In 1873, due to the United States under went a financial crisis that has similarities to the one we are currently suffering from today. The crisis began in September of 1873 with the failure of a well-known firm by the name of Jay Cooke and Company had over-extended it’s abilties and tried to invest in the Northern Pacific Railroad but failed to find sufficient funds to support it. In addition to its collapse nineteen other firms went under causing widespread panic and making credit almost impossible to obtain (sounds kind of familiar right?) Being as I am not an economics major, it’s a little hard for me to completely understand everything that the articles I read are talking about, but the gist is that the failure of the investment firms, resulted from their inability to make payments to the banks, which caused banking failures. This was followed by the plummeting of railroad stocks and deflation of prices. Property values also declined and the number of bankrupcies doubled.

The effect of the depression was felt worldwide, so this could have had an influence on the life of this pirate.
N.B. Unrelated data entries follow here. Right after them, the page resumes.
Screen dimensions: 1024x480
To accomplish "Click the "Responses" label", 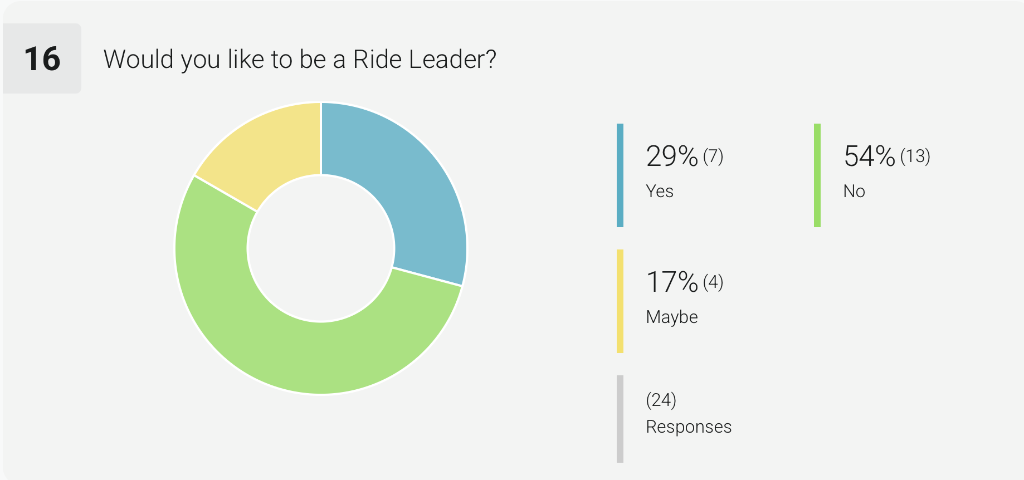I will tap(689, 427).
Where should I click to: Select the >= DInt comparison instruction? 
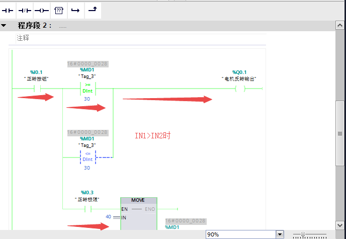click(88, 89)
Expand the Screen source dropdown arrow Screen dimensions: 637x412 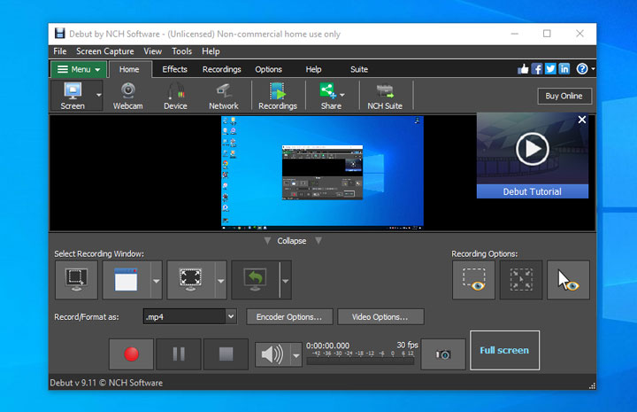tap(98, 94)
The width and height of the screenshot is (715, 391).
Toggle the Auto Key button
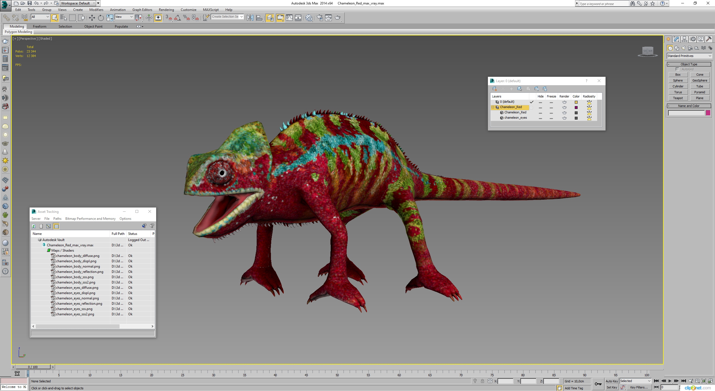click(x=611, y=381)
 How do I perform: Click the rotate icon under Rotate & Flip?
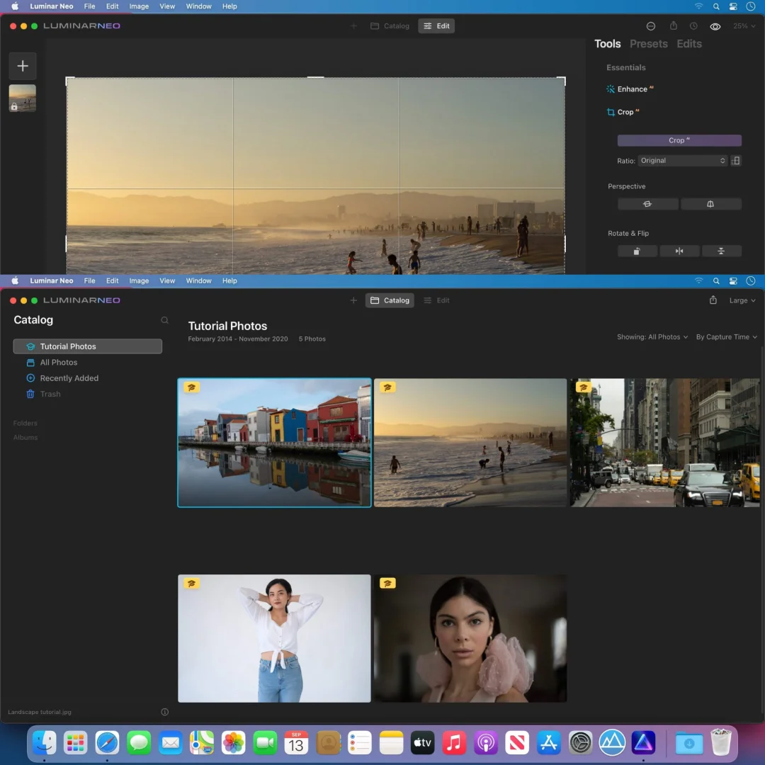tap(637, 251)
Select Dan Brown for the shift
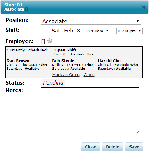The width and height of the screenshot is (149, 155). pyautogui.click(x=28, y=64)
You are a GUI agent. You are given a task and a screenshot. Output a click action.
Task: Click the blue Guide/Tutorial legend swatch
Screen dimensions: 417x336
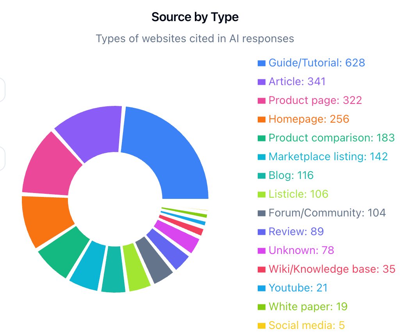(x=261, y=63)
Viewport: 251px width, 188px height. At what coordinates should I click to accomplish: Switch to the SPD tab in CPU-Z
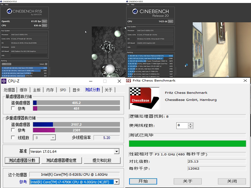point(63,90)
He might have lost his job or his property in the midst of the depression, which could explain why he might turn to a life of crime. People do crazy things in times of need. I actually came across an article recently that talks about what people do during desperate times, in relation to our current economic situation. Here’s the link: http://articles.moneycentral.msn.com/Banking/YourCreditRating/desperate-times-desperate-people.aspx?GT1=33001.

Here are some of the sources I looked at:

Wells, O. V. “The Depression of 1873-79.” Agricultural History 11, no. 3 (July 1937): 237-251.

Rezneck, Samuel. “Distress, Relief, and Discontent in the United States during the Depression of 1873-78.” The Journal of Political Economy 58, no. 6 (December 1950): 494-512.